## Assignment:
Which lines have the string "Given"? Copy all of them from the entries below.

## Excerpted records:
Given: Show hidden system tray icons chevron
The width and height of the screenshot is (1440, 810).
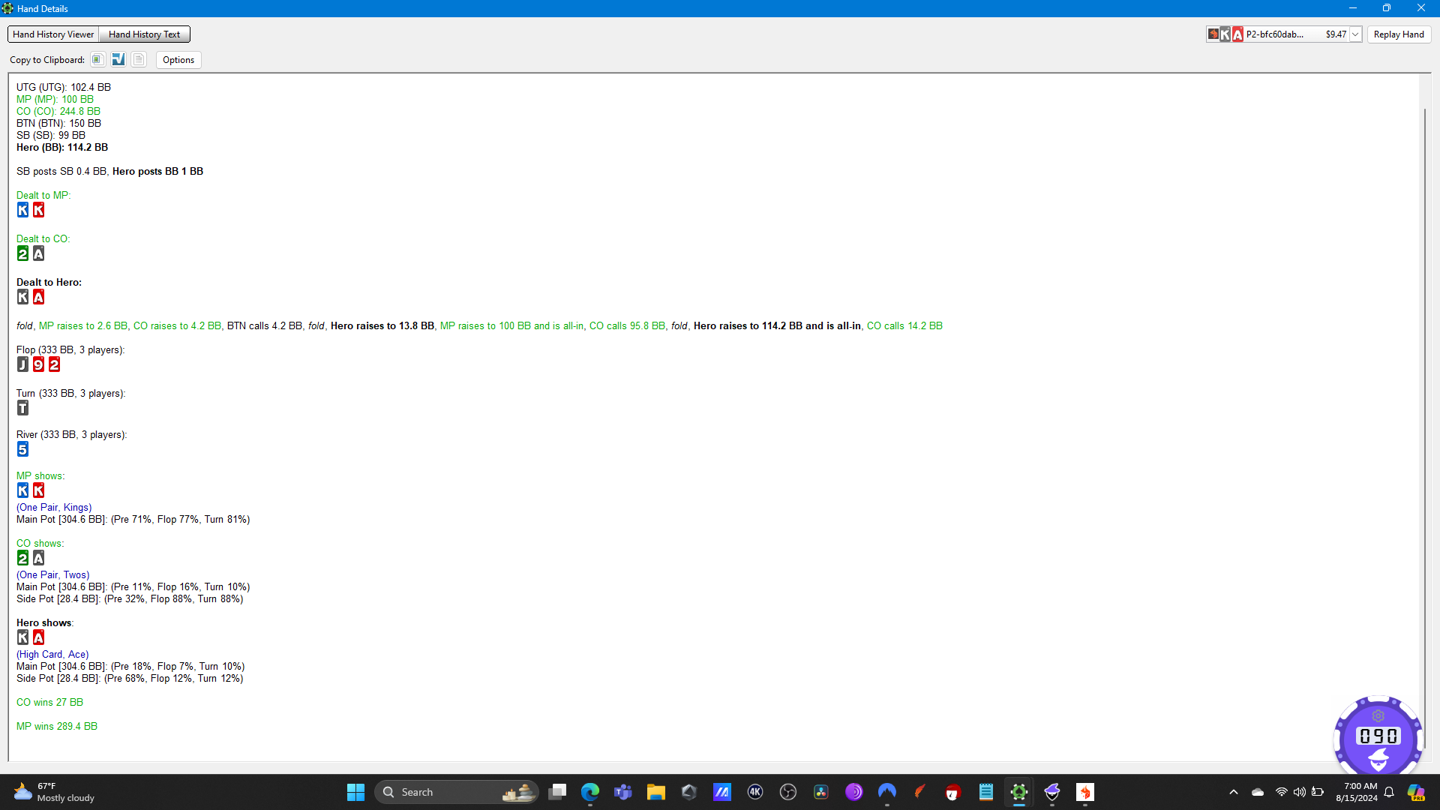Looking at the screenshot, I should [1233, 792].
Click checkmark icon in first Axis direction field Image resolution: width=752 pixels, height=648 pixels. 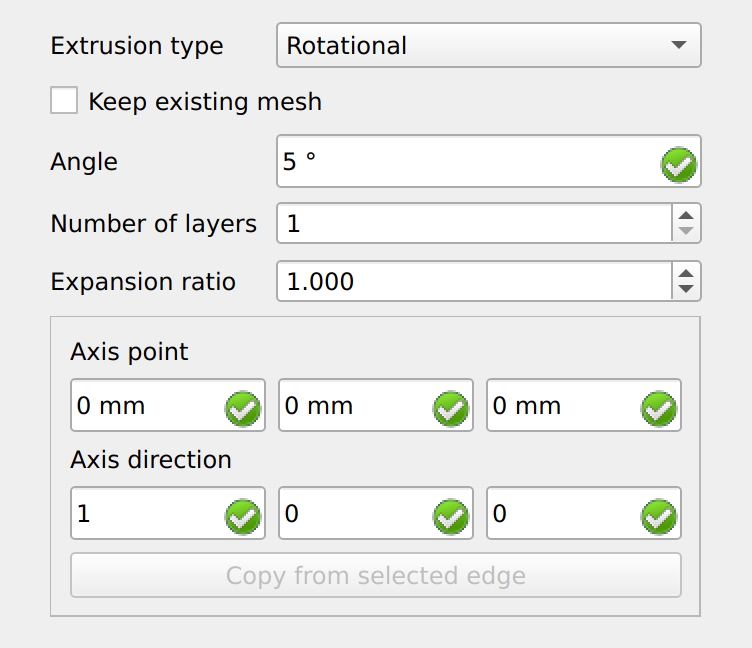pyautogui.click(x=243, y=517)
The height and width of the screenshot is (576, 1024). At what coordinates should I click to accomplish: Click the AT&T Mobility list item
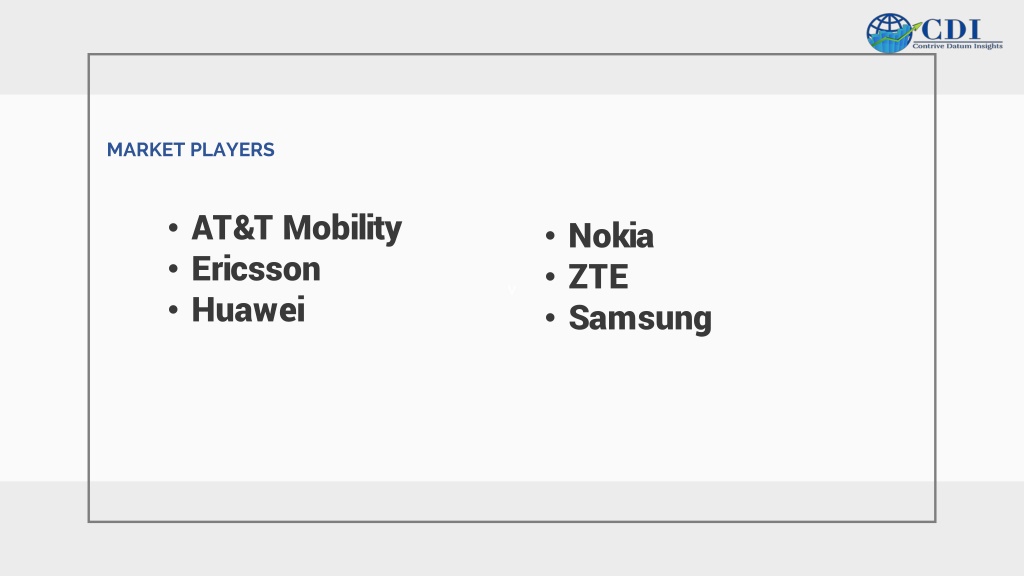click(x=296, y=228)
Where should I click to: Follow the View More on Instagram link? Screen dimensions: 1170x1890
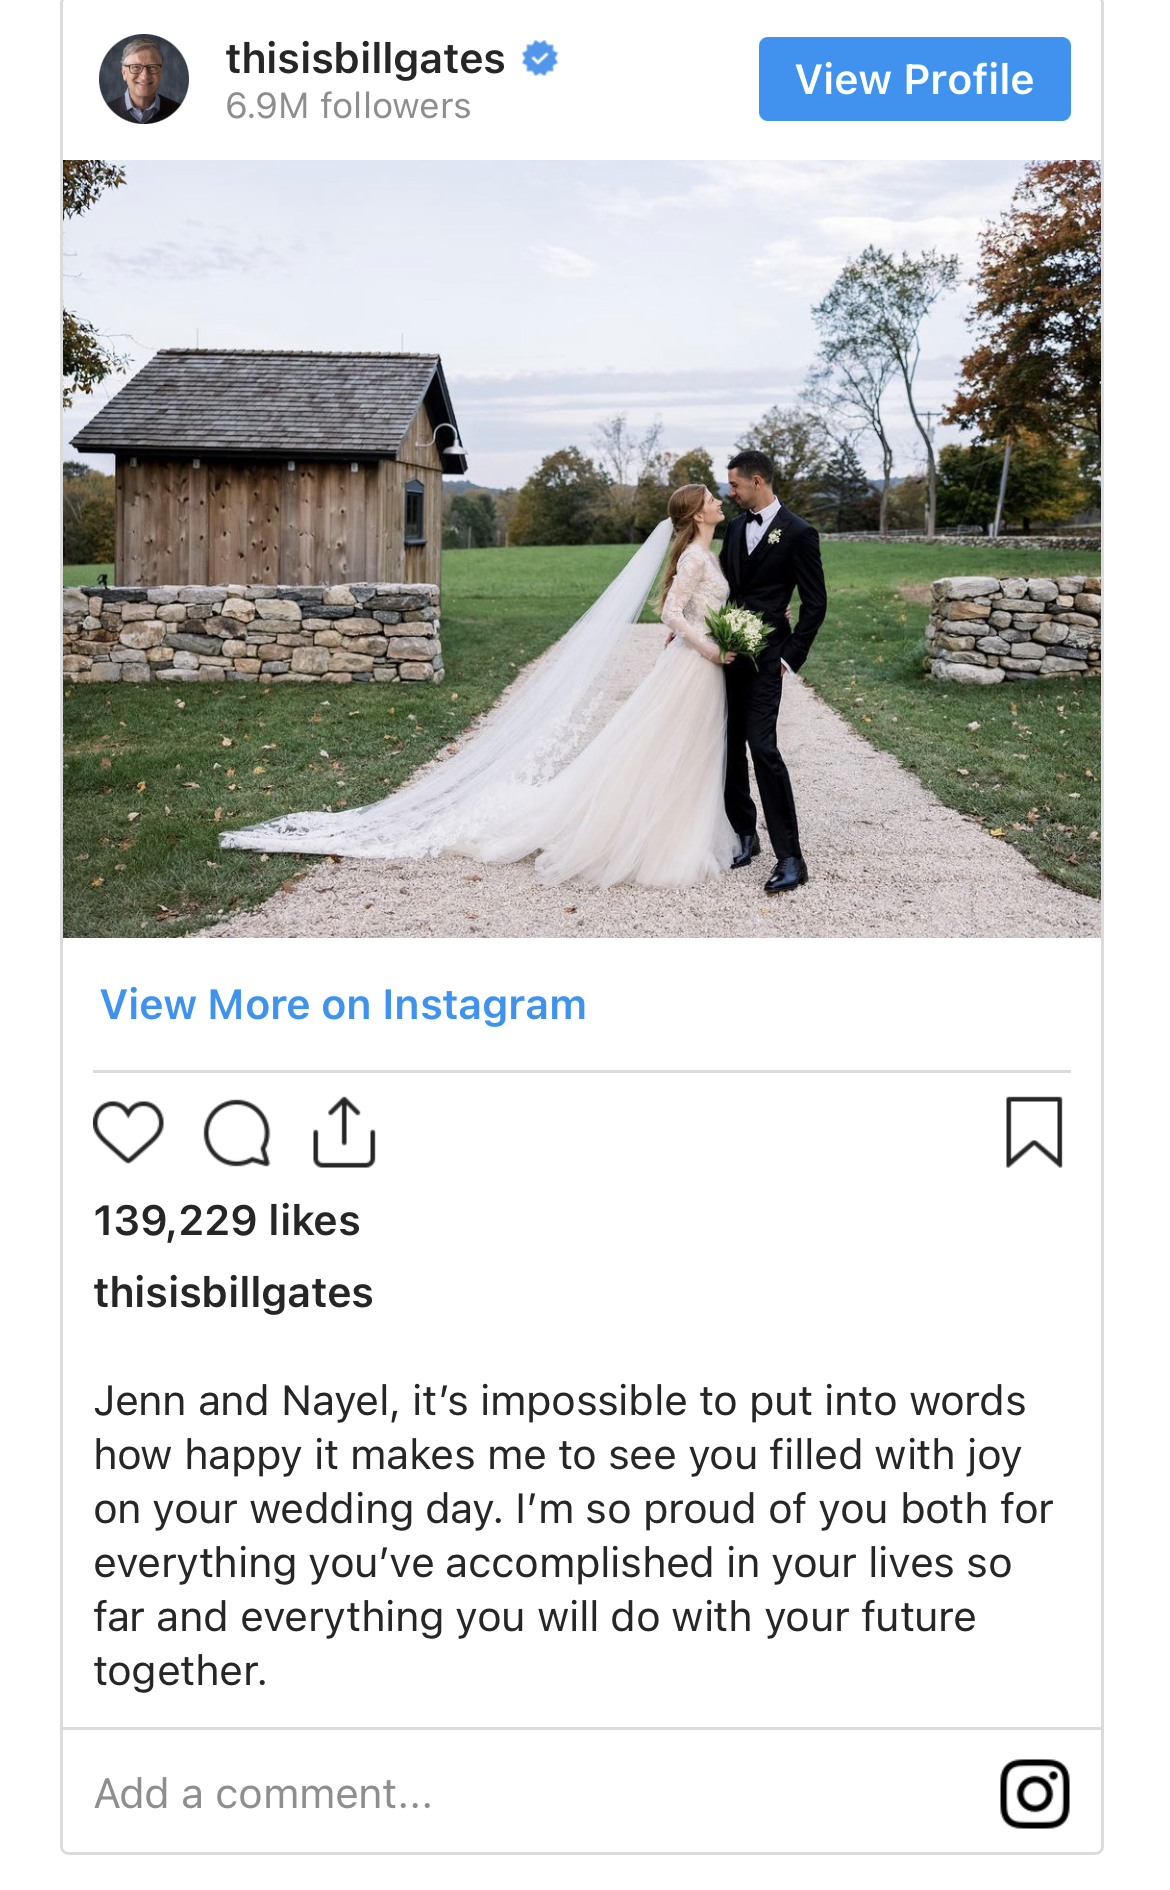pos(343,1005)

--

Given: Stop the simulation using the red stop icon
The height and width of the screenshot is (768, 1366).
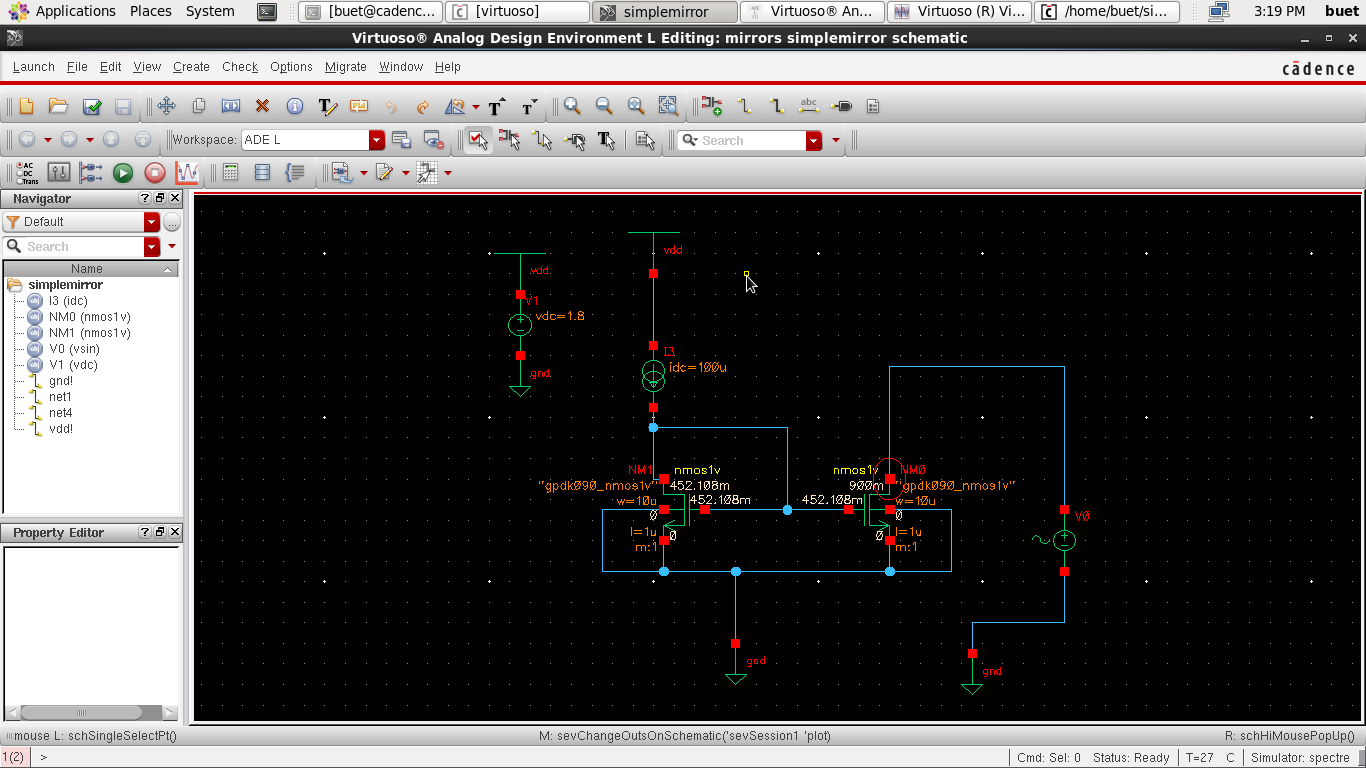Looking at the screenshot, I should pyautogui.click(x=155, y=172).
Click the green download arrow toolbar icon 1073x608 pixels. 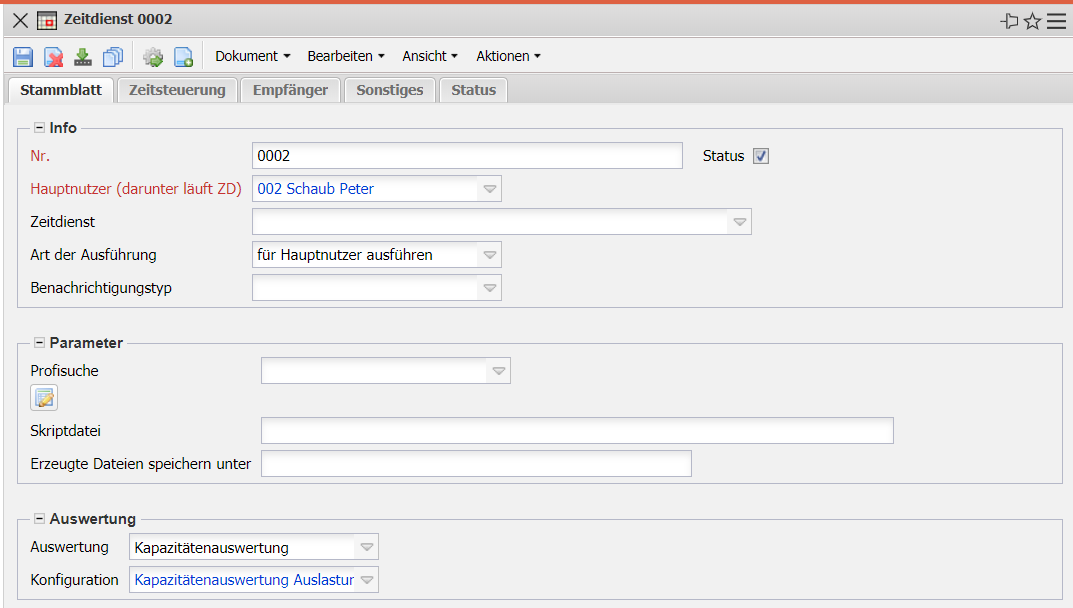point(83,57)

* * *

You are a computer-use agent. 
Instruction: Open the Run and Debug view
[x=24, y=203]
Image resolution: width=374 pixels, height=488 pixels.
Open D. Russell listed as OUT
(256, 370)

## Solution to this task:
Given: Show hidden system tray icons chevron
Given: Stop the simulation using the red stop icon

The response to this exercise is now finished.